Could you write out the data below word for word, everything from the line containing "You are a GUI" down to the line containing "Action: [28, 101]", both of those lines included, with the pictures left out?

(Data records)

'''

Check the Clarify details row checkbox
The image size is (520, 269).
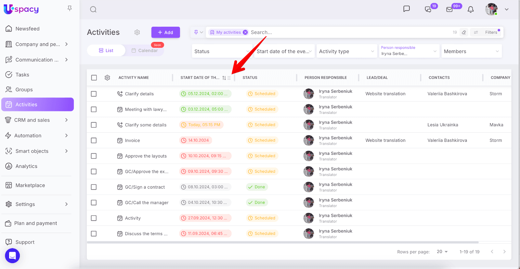point(94,94)
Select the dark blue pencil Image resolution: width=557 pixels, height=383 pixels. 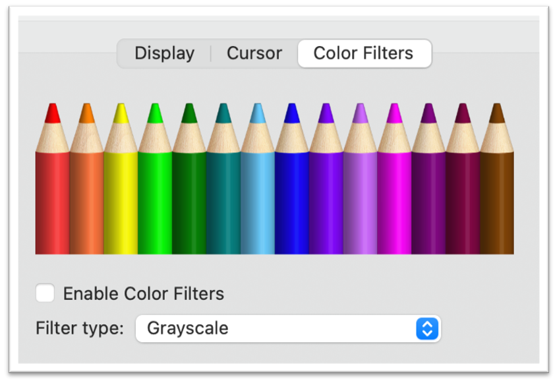pos(293,198)
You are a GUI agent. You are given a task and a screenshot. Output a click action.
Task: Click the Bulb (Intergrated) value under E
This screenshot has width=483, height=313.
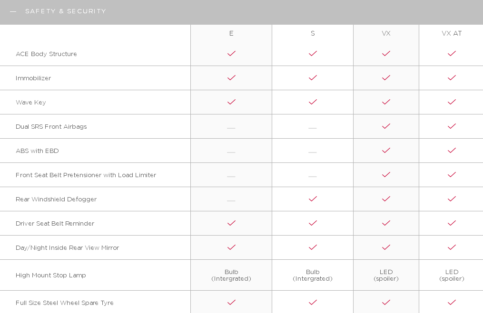[231, 275]
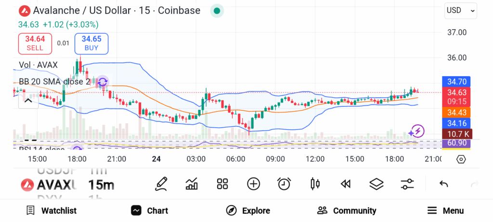Screen dimensions: 493x222
Task: Collapse the indicator legend with the chevron
Action: [28, 101]
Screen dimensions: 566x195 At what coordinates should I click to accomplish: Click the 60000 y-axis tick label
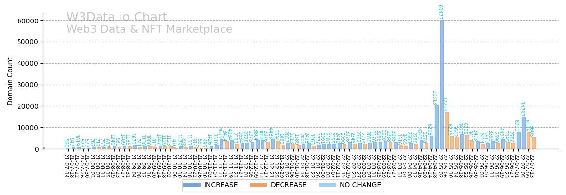(27, 21)
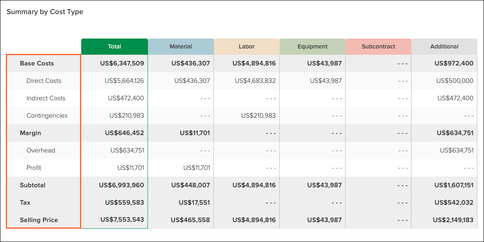Click the Labor column header
Viewport: 484px width, 242px height.
(247, 46)
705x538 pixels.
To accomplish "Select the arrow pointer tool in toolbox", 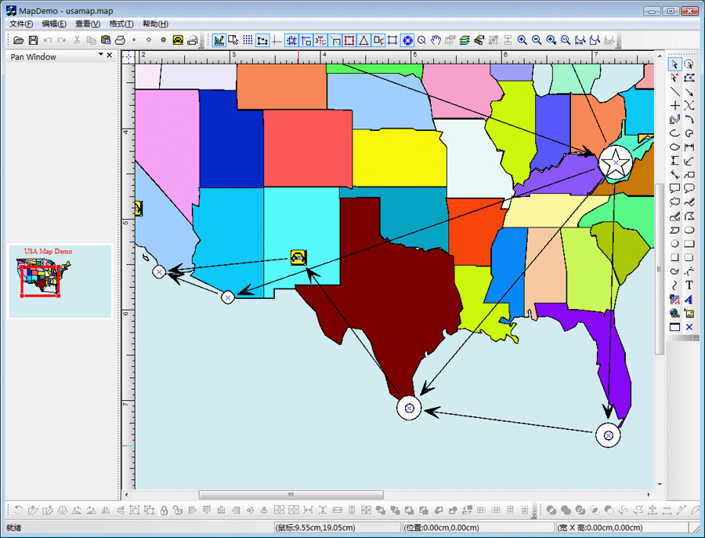I will tap(674, 64).

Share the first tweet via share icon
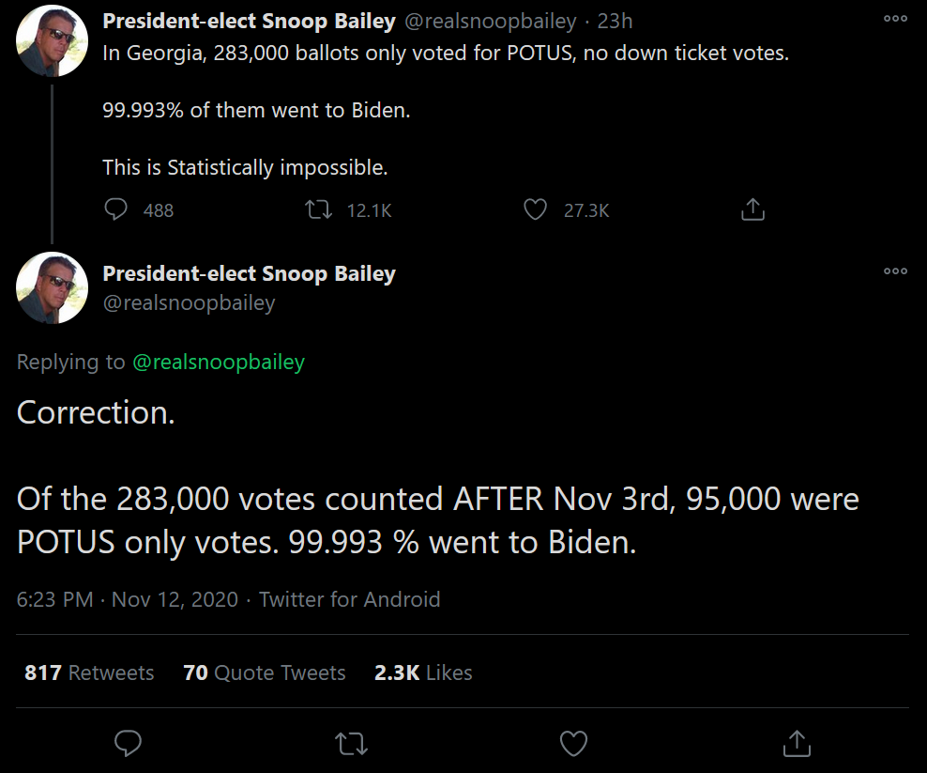click(752, 209)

'''

■ Exercise output ■
You are a GUI agent. You are given a task and a screenshot. Output a click action.
Task: Click the Bulb (Intergrated) value under E
This screenshot has width=483, height=313.
[231, 275]
Screen dimensions: 493x222
Task: Collapse the indicator legend with the chevron
Action: [28, 101]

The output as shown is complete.